В опережающем (и не совпадающем) сюжете Фирсова — “вор, по честности и воле, погибнет смертью жестокой и великолепной”. Было ли так задумано у Леонова? Но решилось совсем не так.

Самое неестественное, что Митька не прячется, живёт открыто, при известной его воровской славе, — и никто его не арестовывает. Или это — от века “социальной близости”? власти заняты “контрреволюционерами”? Всё тот же Аташез ободряет Митьку: не задержу тебя, “такие нам нужны. Ты дороже 40 тысяч [человек? рублей?] стоишь”, уезжай-ка ты из Москвы в 24 часа. Но Митька с атаманской малодвижностью и не шевелится на совет. — Между тем забрасывается нам и такая социальная версия: будто Митька в натуре не простонароден, а — незаконный сын помещика Манюкина — ныне разорённого революцией и тоже нам показанного, очень ярко.

Так и не освоясь с главным героем романа, плохо развидев его и не поняв — читатель к самому концу книги награждён милым социалистическим решением: Митька уехал в дальнее сельское место, пошёл к лесорубам, научился у них трудиться, затем поступил на завод, одновременно учился, — ну и так стал достойным членом общества. И не опозорил своего комиссарского прошлого...

И — стоило огород городить, Леонид Максимыч?

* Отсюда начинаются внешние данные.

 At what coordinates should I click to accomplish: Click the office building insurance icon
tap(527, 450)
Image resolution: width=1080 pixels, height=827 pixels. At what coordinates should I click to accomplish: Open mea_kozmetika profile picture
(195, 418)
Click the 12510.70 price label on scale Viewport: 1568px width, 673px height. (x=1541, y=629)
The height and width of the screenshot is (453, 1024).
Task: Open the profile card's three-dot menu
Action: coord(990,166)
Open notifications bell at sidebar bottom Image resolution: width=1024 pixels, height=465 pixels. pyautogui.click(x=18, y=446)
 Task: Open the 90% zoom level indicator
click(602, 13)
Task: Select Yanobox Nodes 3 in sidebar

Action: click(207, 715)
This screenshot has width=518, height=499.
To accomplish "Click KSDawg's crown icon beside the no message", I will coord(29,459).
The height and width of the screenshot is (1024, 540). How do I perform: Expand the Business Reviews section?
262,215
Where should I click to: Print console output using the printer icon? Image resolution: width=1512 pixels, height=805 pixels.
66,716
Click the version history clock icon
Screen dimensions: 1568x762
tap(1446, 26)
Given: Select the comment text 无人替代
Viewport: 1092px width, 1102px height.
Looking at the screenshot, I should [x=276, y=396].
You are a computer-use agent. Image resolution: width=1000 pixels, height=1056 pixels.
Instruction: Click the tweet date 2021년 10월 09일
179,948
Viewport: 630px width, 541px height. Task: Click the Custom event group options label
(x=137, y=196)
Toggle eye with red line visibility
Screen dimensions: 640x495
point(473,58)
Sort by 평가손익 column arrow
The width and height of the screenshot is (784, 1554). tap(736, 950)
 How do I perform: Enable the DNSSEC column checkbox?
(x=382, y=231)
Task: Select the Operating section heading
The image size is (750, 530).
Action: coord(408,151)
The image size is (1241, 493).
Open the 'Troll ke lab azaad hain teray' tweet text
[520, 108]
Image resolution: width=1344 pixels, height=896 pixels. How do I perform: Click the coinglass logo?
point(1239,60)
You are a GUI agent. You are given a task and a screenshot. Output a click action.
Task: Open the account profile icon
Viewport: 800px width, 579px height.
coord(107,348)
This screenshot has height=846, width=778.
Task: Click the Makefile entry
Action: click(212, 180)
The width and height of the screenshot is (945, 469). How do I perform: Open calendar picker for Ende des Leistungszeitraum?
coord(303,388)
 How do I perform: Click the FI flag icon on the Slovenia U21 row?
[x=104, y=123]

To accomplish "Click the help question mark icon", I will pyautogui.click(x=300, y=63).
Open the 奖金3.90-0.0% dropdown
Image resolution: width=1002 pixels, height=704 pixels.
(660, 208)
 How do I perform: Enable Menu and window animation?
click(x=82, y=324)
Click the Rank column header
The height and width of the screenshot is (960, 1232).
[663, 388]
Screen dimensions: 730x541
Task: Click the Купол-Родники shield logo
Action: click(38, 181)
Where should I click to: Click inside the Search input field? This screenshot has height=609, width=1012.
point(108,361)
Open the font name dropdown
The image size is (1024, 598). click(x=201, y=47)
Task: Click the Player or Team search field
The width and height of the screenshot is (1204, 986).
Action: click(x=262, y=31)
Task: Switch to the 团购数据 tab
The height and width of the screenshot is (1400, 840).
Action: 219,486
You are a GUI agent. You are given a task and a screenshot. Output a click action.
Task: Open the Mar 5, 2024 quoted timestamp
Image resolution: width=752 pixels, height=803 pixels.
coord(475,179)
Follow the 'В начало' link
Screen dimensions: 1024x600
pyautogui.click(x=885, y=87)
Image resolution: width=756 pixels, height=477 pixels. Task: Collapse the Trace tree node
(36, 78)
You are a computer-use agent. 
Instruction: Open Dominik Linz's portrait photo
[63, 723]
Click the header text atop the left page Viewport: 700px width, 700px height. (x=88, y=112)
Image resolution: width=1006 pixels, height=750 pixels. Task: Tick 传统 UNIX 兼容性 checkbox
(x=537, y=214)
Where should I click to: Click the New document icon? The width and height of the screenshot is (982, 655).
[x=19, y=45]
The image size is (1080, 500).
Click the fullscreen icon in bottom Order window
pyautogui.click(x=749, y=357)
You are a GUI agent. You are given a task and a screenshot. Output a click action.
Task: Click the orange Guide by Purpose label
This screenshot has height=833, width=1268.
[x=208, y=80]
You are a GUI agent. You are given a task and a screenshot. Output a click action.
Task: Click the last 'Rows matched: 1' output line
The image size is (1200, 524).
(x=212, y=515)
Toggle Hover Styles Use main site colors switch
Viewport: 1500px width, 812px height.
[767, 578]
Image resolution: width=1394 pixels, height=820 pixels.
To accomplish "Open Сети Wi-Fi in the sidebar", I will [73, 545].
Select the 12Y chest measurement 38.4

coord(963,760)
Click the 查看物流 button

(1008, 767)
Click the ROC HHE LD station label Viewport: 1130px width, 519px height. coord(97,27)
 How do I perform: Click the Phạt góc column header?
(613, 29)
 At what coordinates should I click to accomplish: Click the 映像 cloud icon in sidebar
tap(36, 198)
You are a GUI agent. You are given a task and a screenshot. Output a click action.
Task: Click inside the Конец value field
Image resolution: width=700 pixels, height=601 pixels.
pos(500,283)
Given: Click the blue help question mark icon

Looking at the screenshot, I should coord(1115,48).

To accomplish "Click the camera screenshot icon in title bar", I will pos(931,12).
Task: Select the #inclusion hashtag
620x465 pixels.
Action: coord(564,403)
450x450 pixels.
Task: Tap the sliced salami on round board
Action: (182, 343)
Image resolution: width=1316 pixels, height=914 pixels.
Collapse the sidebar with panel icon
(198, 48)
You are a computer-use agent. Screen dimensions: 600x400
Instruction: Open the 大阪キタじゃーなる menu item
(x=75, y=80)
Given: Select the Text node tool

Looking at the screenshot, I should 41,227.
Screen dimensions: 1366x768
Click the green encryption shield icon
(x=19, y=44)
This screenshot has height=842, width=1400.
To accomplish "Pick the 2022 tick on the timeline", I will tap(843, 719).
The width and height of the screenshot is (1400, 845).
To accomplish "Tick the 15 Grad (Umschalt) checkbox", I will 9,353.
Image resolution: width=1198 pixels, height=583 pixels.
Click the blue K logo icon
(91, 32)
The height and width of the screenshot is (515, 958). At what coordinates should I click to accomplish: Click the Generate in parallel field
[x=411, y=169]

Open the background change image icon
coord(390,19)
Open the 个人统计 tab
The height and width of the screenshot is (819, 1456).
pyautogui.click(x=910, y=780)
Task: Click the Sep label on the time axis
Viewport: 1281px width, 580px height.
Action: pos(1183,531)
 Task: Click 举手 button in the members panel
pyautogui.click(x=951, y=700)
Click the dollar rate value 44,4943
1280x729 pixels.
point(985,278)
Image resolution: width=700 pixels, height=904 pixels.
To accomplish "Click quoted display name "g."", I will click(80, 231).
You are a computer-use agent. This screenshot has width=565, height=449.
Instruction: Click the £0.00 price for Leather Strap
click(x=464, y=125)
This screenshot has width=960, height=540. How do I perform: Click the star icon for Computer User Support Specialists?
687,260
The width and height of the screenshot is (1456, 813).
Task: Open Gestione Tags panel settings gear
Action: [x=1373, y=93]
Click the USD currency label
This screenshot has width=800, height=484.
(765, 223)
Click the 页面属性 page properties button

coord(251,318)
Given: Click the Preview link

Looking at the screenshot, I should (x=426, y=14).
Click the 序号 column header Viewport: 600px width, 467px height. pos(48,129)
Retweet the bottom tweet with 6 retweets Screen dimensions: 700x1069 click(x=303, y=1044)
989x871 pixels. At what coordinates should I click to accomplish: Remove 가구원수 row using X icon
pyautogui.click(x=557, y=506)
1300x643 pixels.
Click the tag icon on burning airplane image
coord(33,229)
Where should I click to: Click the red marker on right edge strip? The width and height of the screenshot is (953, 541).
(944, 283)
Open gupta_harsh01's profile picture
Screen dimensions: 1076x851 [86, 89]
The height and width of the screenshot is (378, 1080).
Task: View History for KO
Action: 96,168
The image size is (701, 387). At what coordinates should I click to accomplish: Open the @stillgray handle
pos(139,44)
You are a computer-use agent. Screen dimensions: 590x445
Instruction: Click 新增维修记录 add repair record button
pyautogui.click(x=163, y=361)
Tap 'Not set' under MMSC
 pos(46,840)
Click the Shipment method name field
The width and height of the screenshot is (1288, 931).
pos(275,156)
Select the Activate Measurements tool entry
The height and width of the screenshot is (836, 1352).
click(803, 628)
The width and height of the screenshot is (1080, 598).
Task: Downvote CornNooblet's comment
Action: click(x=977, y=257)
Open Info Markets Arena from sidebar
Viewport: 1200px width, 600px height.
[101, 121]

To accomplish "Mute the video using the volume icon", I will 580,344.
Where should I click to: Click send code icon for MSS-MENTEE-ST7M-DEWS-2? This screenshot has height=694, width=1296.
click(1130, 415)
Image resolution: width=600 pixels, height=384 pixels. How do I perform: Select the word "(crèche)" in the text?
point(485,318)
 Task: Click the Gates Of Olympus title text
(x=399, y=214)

Несостоявшаяся подруга Митьки — Маша-Вьюгба (детская любовь их описана лирично), чья юность искалечена воровским изнасилованием, она — куда внятней (ещё урезчённее от женских демонических характеров Достоевского). Метучая, властная, мгновенно-решительная, — такою стала она из кроткой девочки. Да, это она и заложила шалман, чтобы погубить своего насильника Аггея (вскормленного на крови той же Гражданской войны). У неё броская, меткая, точная речь. И “отточенная, бесстрашная её красота”; “к её лицу не шло сострадание. В рисунке её стремительных бровей и тонких повелевающих губ негде было уместиться даже любовной жалости”. Митьку в его душевном сокрушении и упадке она вглубоке продолжает любить, но не до того, чтобы вернуться к нему. Маша-Вьюгба — “неотгоняемое видение” и для сочинителя Фирсова, он падает перед ней на колени. (Ещё о ней между делом: с Семнадцатого года она сочувствовала красным.)

Напротив, изрядно бледно обрисована Митькина сестра Таня; образ её поддерживается почти только цирковым акробатическим антуражем. Что она когда-то разобьётся — это обречённо предвидимо. Не растепляют и похороны её.